The leaves’ methanol extract, on the other hand, was found to ameliorate drug-induced liver and kidney damage. In guinea pigs, they prevented non-alcoholic fatty liver disease “in a model of hepatic steatosis, as measured by lower concentrations of hepatic cholesterol and triglycerides”.
Apart from reducing cholesterol and protecting against non-alcoholic fatty liver disease, moringa leaves also lowered blood pressure in rats.
The researchers said this was likely via a “calcium antagonist effect”, which has been shown to help treat high blood pressure. Calcium antagonists (such as conventional calcium channel blockers) lower blood pressure by preventing calcium from entering cells of the heart and blood vessel walls.
In addition, they referred to a recent study that had reported moringa’s reductive effect on vascular oxidation in hypertensive rats.
Moringa’s anti-diabetic effects appear to be related to its isothiocyanates – sulphur-containing compounds also found in cruciferous vegetables – which lowered insulin resistance, while its antioxidant flavonoids and phenolic acids were said to increase insulin sensitivity.
Moringa has also been shown to influence carbohydrate metabolism by restoring beta-cell function and integrity, “increasing insulin activity, (and) improving glucose uptake and utilisation.” Beta-cells are major hormone secreting cells in the pancreas.
Additionally, several studies have documented moringa leaves’ ability to protect cells from oxidative DNA damage linked to cancer and degenerative diseases.

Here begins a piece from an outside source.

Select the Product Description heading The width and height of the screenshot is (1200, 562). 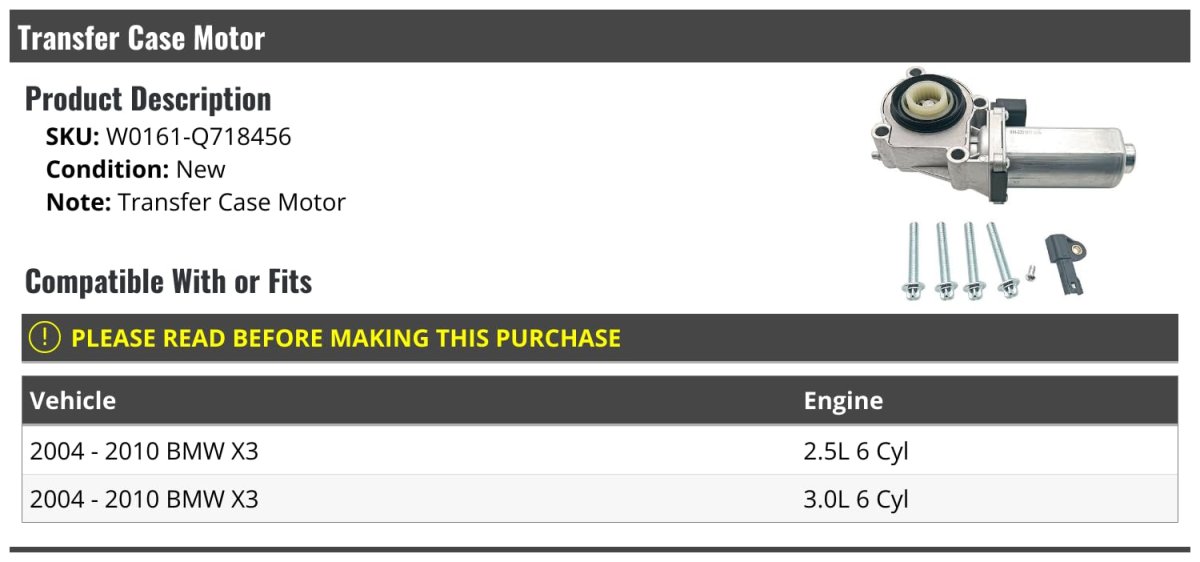click(x=148, y=99)
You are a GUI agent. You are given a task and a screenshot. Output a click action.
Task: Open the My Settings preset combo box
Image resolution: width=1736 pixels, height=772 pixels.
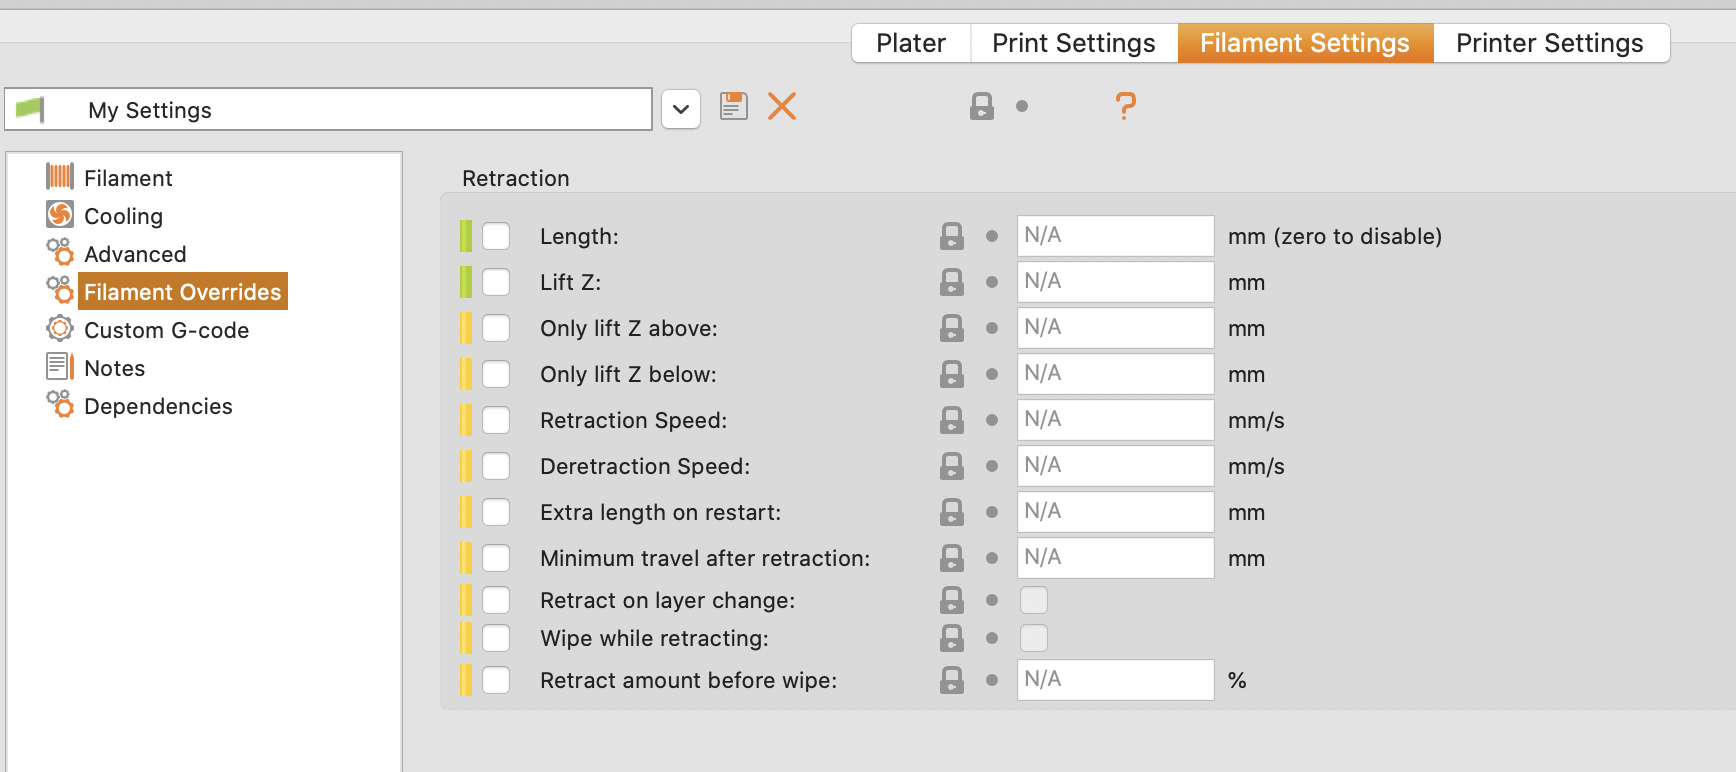328,109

One such study reported that moringa leaves inhibited “the viability of acute myeloid leukaemia, acute lymphoblastic leukaemia and hepatocellular carcinoma cells,” attributing this quality to several bioactive compounds.
Moringa leaf extract was also shown to contain the growth of breast and pancreatic cancer cells, as well as to increase the efficacy of chemotherapy.

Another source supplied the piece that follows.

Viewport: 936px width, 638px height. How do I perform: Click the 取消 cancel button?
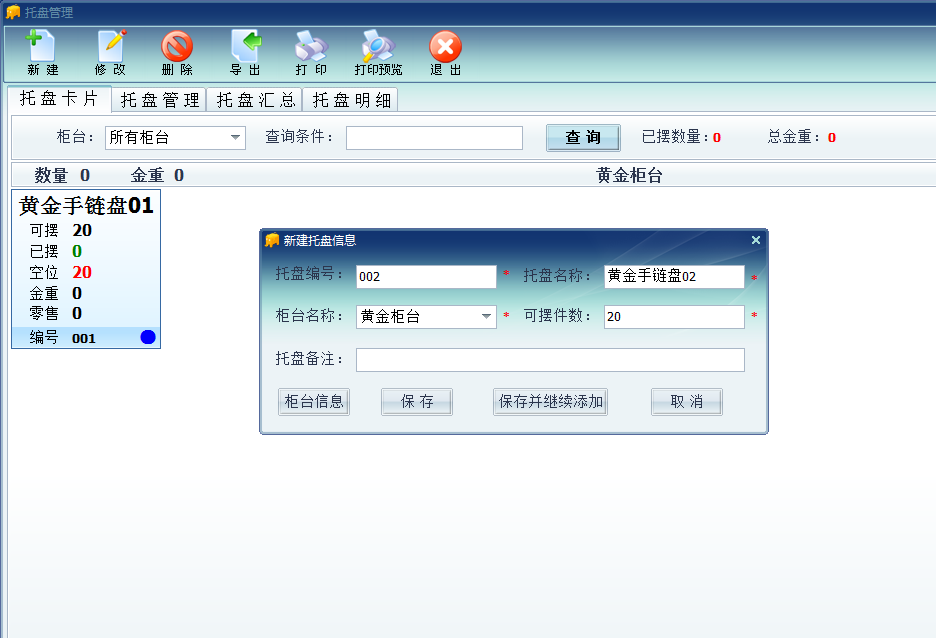click(686, 402)
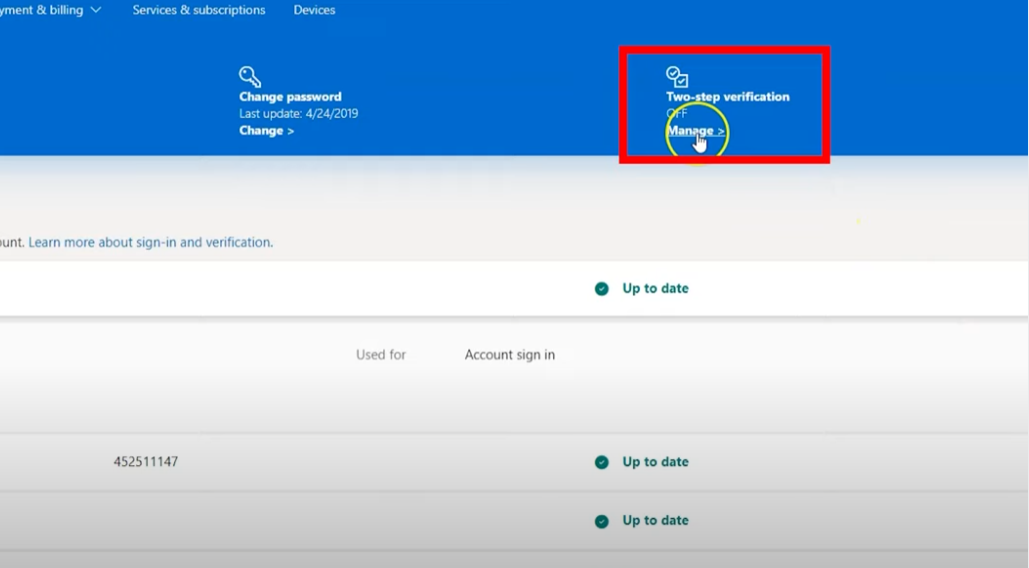The image size is (1029, 568).
Task: Click the Two-step verification checklist icon
Action: click(x=677, y=77)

Moringa was also shown to be able to enhance memory, as well as prevent oxidative stress in Alzheimer’s disease; it was found to alter brain monoamines and electrical patterns in rats.

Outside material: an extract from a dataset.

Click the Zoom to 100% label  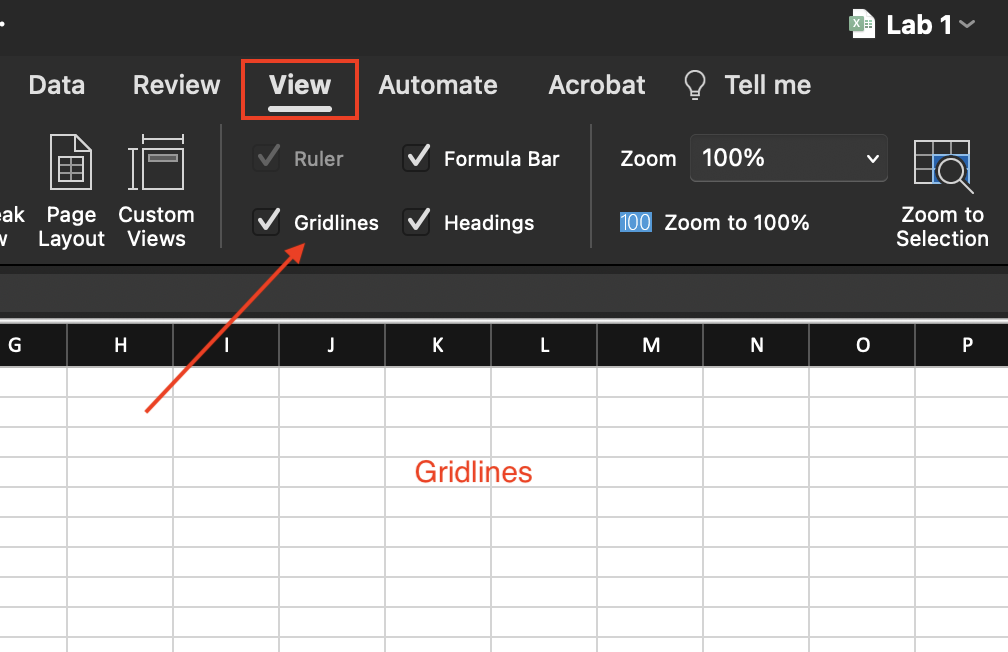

Furthermore, in a mouse model of Parkinson’s disease, a bioactive compound in moringa was shown to stem from a process known as myrosinase hydrolysis, which helps reduce inflammation and cell death, as well as oxidative stress.
A botanical of note
Overall, the collective research suggests that moringa leaves are a potentially valuable source of herbal healing. Most of this research has been in the laboratory and in animals however, and human studies would be most welcome to confirm these effects.
In 2008 the National Institutes of Health named Moringa the “Botanical of the Year” in celebration of Earth Day. That’s because in addition to being a source of nutrition and potential healer it is also an environmentally valuable plant which grows in poor soil and drought conditions.
It is already considered a ‘superfood’ by some and powders, supplements and teas of moringa can be purchased in most health shops. The powder has a slightly spicy flavour, said to be somewhere between horseradish and asparagus, which makes it suitable for inclusion in green smoothies and soups. Try taking ½ to 1 tsp daily.